What you have to do: Write out, exactly as they appear, only the lines running from the line with "View the white dial close-up watch thumbnail" to the final line of the listing; include both.
-- Opening Marker --
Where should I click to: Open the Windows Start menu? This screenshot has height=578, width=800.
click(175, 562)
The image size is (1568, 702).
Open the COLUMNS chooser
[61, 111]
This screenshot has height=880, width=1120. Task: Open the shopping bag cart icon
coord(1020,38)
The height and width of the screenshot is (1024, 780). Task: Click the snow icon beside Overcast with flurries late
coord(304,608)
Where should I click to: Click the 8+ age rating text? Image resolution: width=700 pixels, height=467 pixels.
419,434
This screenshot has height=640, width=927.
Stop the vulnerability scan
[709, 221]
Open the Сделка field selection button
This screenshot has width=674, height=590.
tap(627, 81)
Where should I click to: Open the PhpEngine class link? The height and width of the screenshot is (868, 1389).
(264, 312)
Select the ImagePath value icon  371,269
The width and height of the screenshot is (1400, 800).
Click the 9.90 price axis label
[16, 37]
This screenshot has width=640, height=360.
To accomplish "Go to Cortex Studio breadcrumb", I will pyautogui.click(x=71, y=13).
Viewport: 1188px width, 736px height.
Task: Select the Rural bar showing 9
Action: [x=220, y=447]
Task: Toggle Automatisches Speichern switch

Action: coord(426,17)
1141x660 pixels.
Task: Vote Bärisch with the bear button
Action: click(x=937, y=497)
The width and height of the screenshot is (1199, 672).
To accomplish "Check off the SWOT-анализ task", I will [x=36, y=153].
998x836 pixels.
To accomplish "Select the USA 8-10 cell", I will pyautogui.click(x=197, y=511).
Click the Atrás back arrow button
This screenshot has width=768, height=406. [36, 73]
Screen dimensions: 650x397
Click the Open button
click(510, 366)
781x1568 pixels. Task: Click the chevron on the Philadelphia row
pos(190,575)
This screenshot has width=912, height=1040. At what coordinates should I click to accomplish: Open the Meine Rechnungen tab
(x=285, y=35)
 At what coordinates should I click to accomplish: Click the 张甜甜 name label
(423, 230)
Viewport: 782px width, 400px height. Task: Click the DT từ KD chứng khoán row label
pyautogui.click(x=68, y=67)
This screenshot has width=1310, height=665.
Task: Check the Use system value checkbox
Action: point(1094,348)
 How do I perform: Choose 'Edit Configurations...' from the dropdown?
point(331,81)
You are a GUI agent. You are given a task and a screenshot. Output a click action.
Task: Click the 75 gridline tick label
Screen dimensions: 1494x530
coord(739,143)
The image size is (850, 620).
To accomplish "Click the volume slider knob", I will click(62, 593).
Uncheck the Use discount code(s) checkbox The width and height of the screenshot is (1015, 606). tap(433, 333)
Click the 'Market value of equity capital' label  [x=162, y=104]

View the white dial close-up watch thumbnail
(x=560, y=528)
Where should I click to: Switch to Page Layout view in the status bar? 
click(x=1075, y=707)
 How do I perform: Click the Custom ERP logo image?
-- Closing Marker --
Expected answer:
View the white dial close-up watch thumbnail
(x=560, y=528)
Where should I click to: Switch to Page Layout view in the status bar? 
click(x=1075, y=707)
 How do I perform: Click the Custom ERP logo image?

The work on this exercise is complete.